La grève est une arme du travailleur qui date de très longtemps. En effet, même avant Jésus Christ, la grève était utilisée. Par exemple, dans l’ancienne Egypte : grève des briquetiers juifs en 1490  avant Jésus-Christ ; grève des ouvriers du bâtiment en 1283 avant Jésus-Christ.

Au moyen âge en France : Nombreux conflits de travail, notamment à Lyon, importante ville industrielle à l’époque : grève dans le secteur de l’imprimerie en 1539 après J.C, grève dans le secteur de la soierie en 1774 après  J.C.

Au vu de la répression qui s’est toujours abattue sur l’usage de la grève, il convient de comprendre et retenir que le droit de grève est un acquis de luttes, au cours desquelles les travailleurs ont consentis d’énormes sacrifices, mêmes des vies humaines. Quelques rappels :

Dans le monde :

  • le 14 juin 1791, Promulgation de la loi Le Chapelier; qui vient renforcer le décret d’Allarde interdisant la formation de tout groupement professionnel, par conséquent à toute possibilité de syndicat ou de grève.
----
▶ **Consigne**: Recopiez mot pour mot le passage de l'extrait sur l'histoire de la grève qui commence à « Au moyen âge » et se termine à « ou de grève. ».

Entrées portant sur la recherche de mots et d'éléments
----
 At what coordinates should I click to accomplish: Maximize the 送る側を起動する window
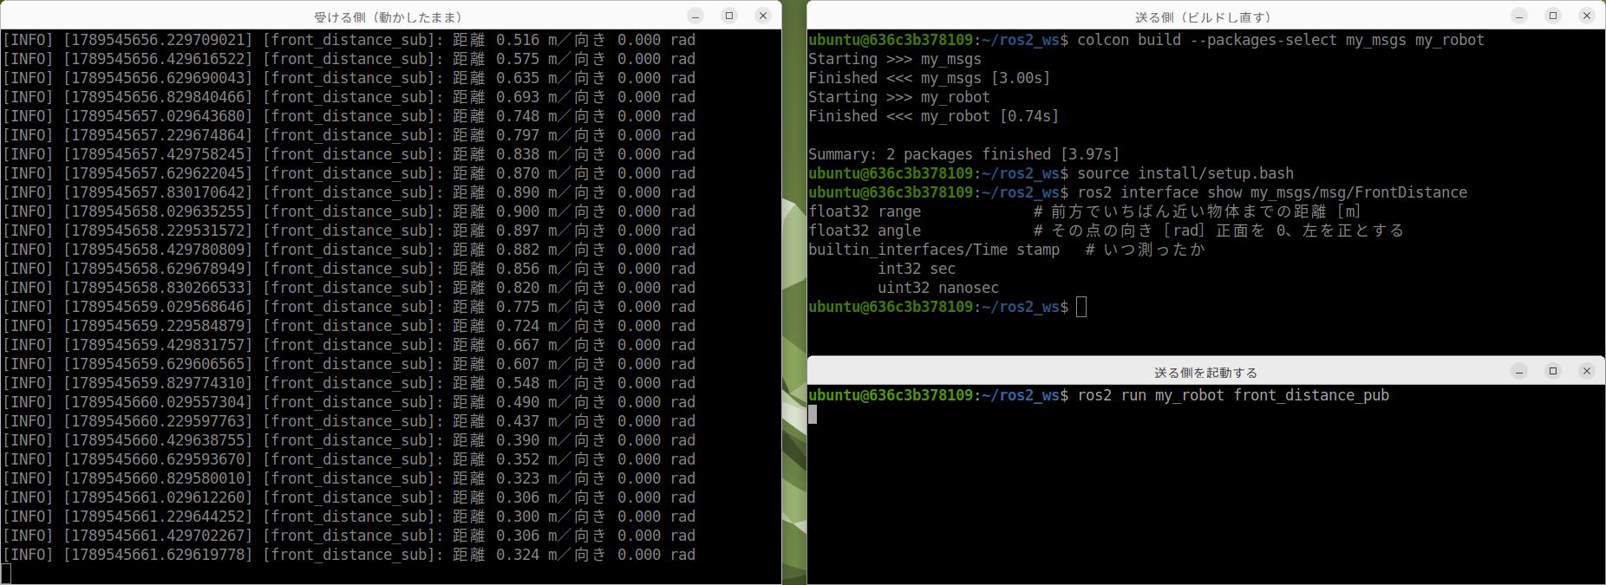[1553, 371]
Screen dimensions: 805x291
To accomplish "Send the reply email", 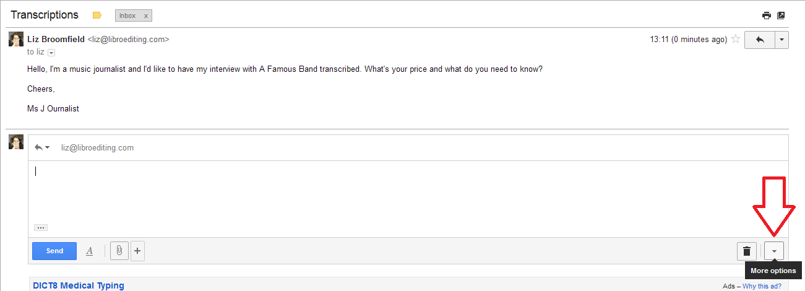I will click(x=54, y=251).
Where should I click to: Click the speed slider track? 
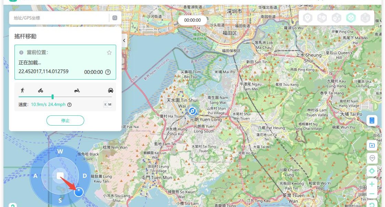pos(83,97)
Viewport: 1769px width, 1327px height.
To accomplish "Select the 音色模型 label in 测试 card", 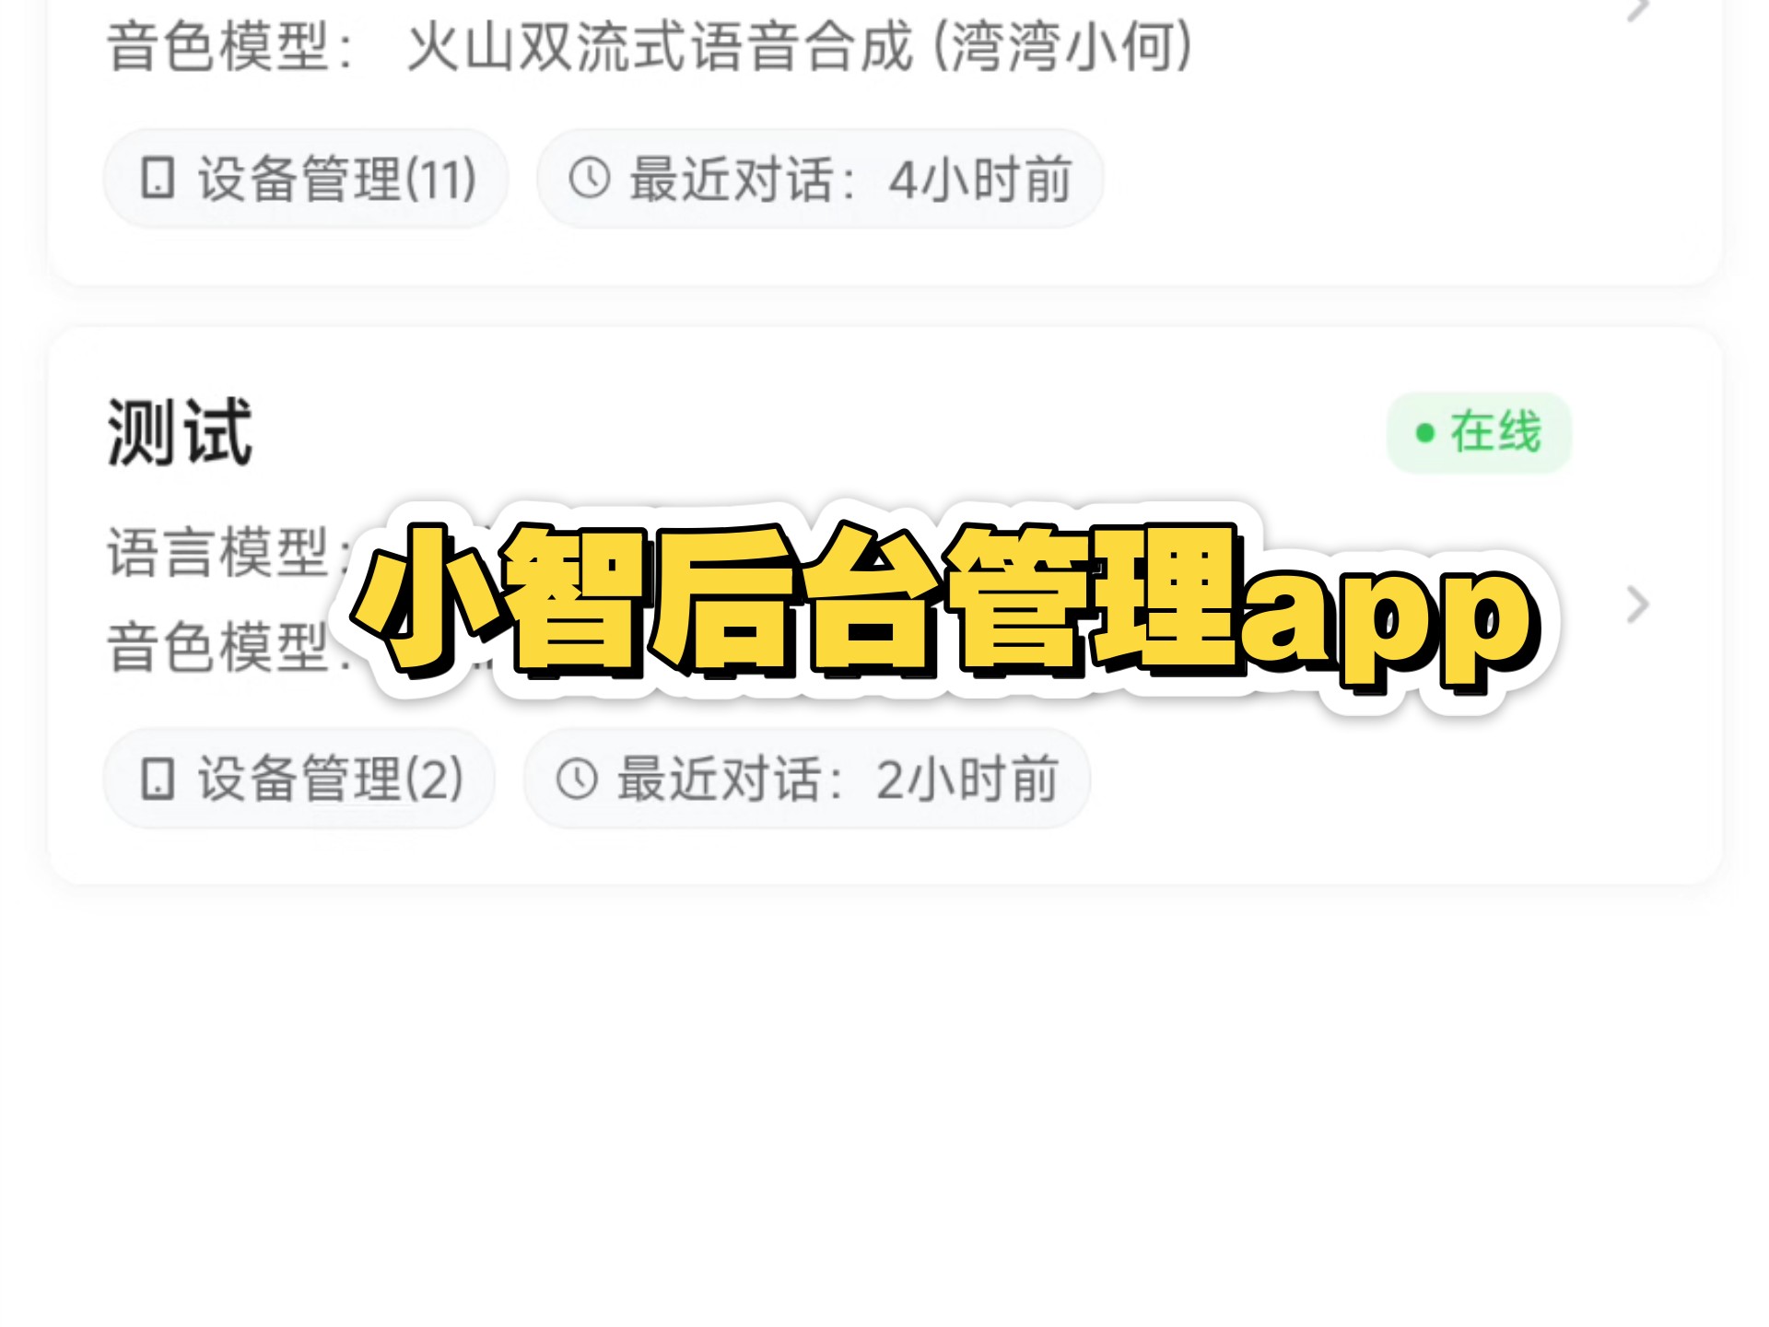I will click(217, 647).
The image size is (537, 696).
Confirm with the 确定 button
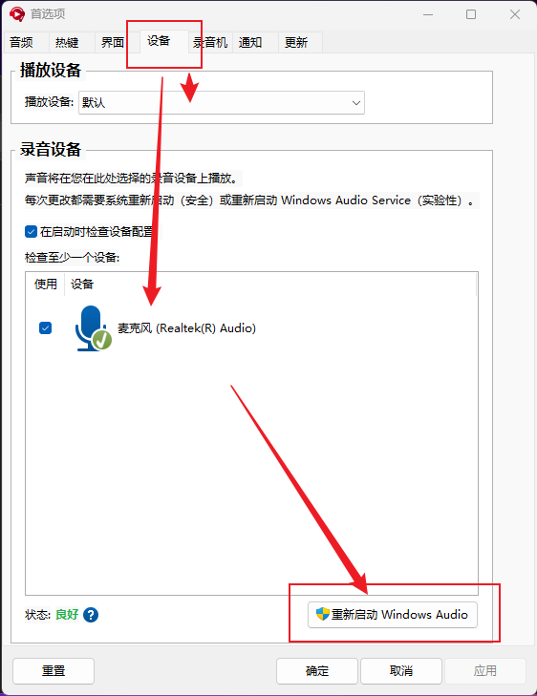click(317, 670)
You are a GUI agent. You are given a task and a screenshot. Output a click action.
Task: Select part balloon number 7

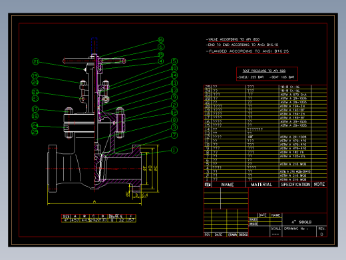click(174, 135)
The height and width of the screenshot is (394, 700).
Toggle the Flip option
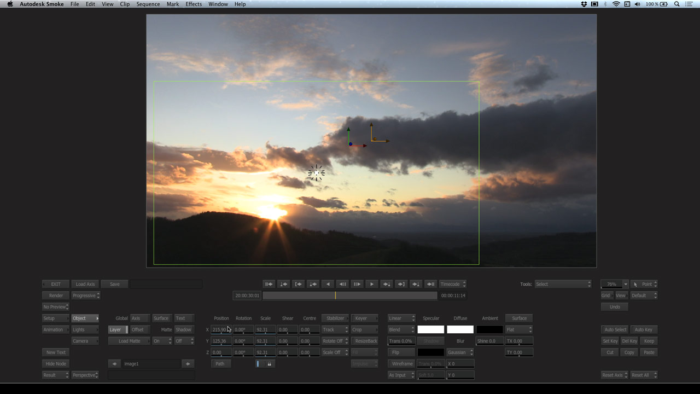tap(401, 352)
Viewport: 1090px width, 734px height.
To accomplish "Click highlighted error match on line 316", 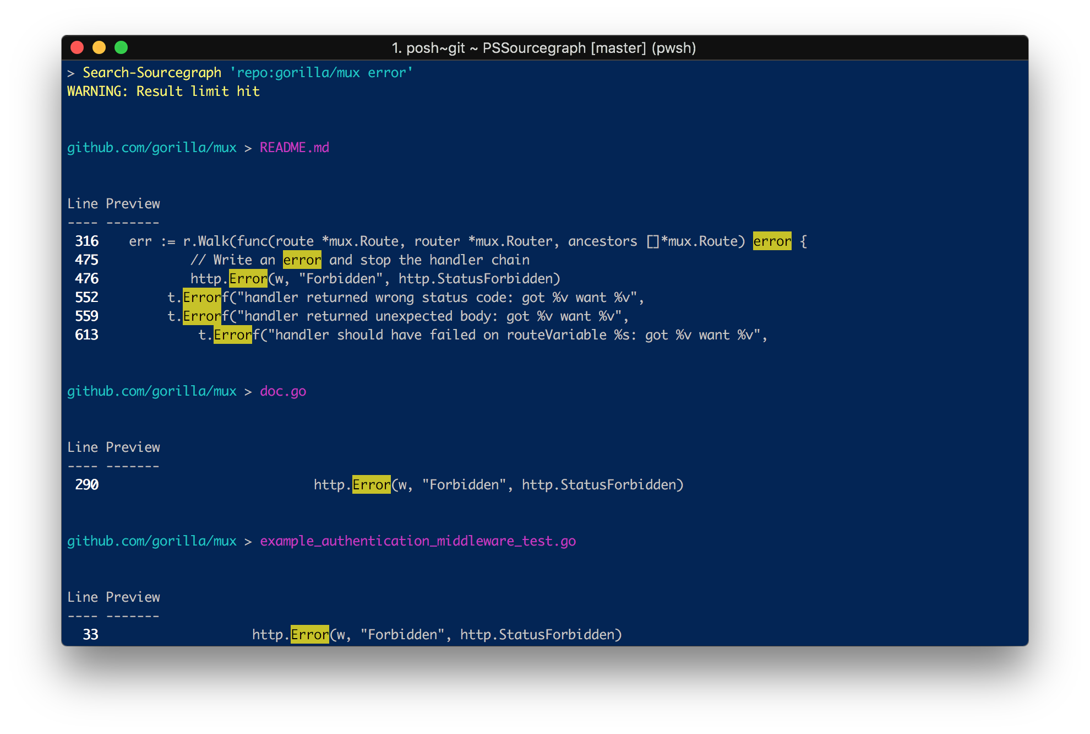I will 772,241.
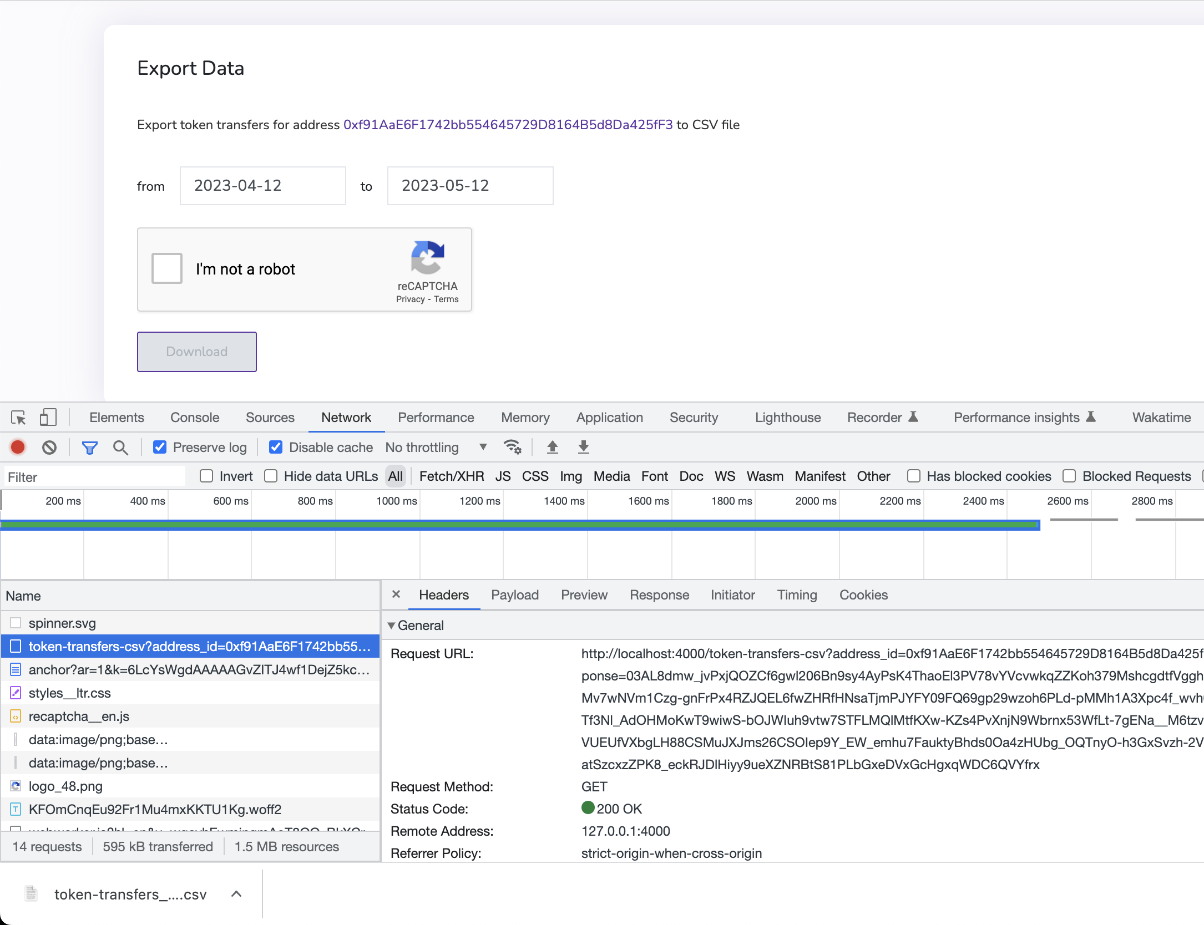Click the green waterfall overview bar

click(x=499, y=524)
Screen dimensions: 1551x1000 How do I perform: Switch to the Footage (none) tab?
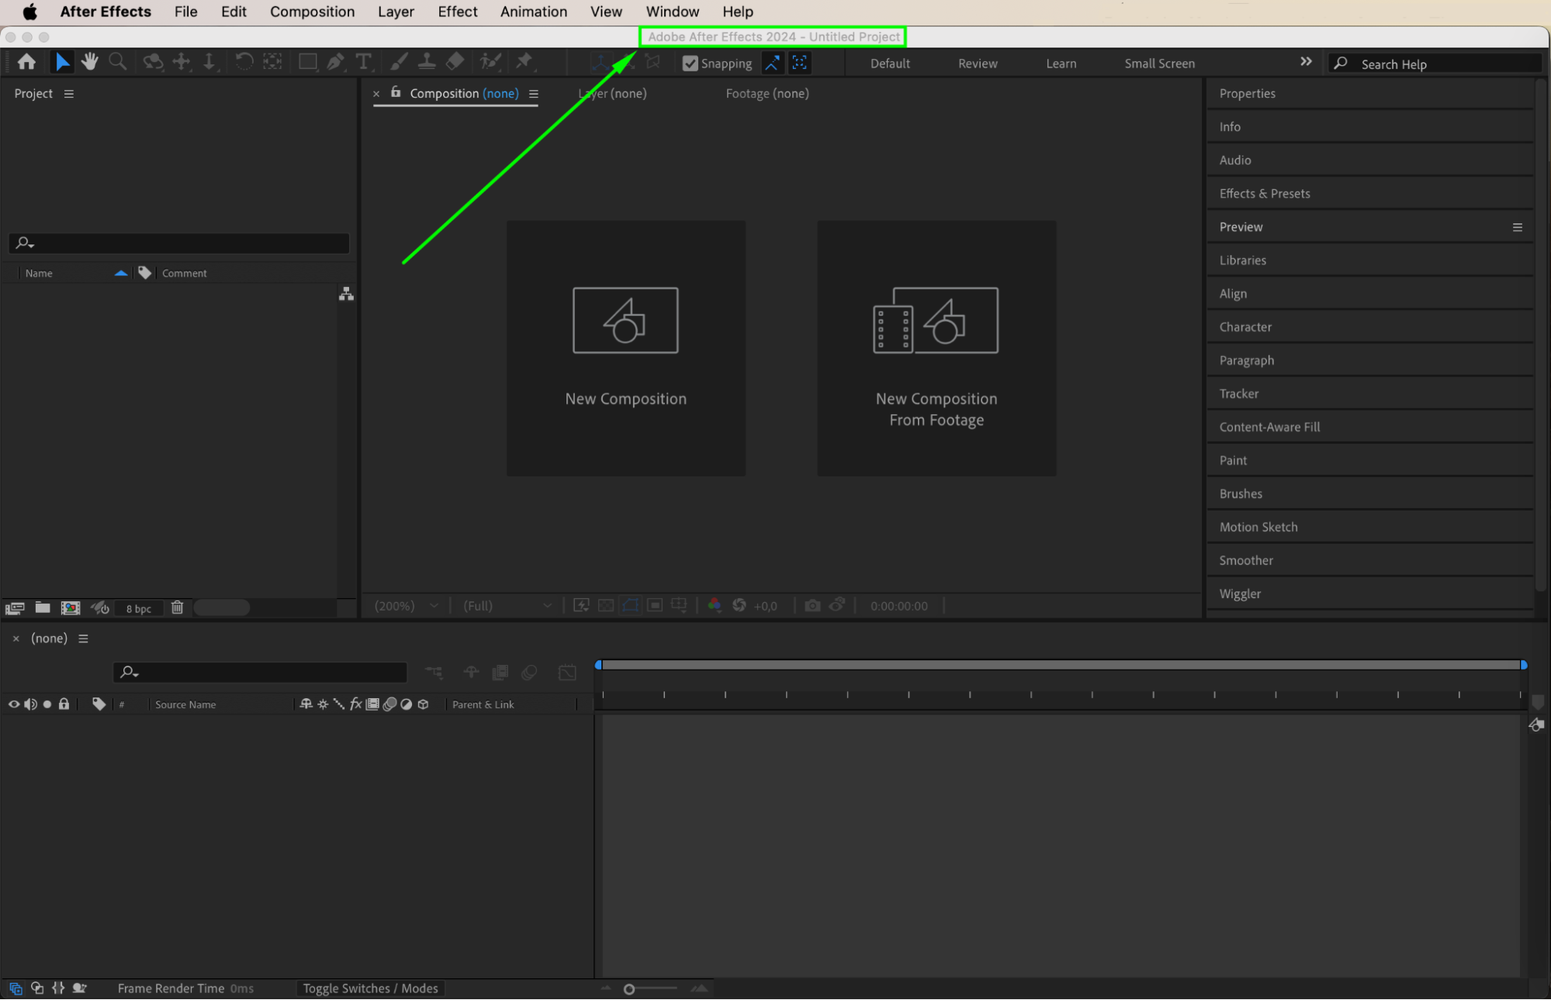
----
▶ **Réponse**:
Au moyen âge en France : Nombreux conflits de travail, notamment à Lyon, importante ville industrielle à l’époque : grève dans le secteur de l’imprimerie en 1539 après J.C, grève dans le secteur de la soierie en 1774 après  J.C.

Au vu de la répression qui s’est toujours abattue sur l’usage de la grève, il convient de comprendre et retenir que le droit de grève est un acquis de luttes, au cours desquelles les travailleurs ont consentis d’énormes sacrifices, mêmes des vies humaines. Quelques rappels :

Dans le monde :

  • le 14 juin 1791, Promulgation de la loi Le Chapelier; qui vient renforcer le décret d’Allarde interdisant la formation de tout groupement professionnel, par conséquent à toute possibilité de syndicat ou de grève.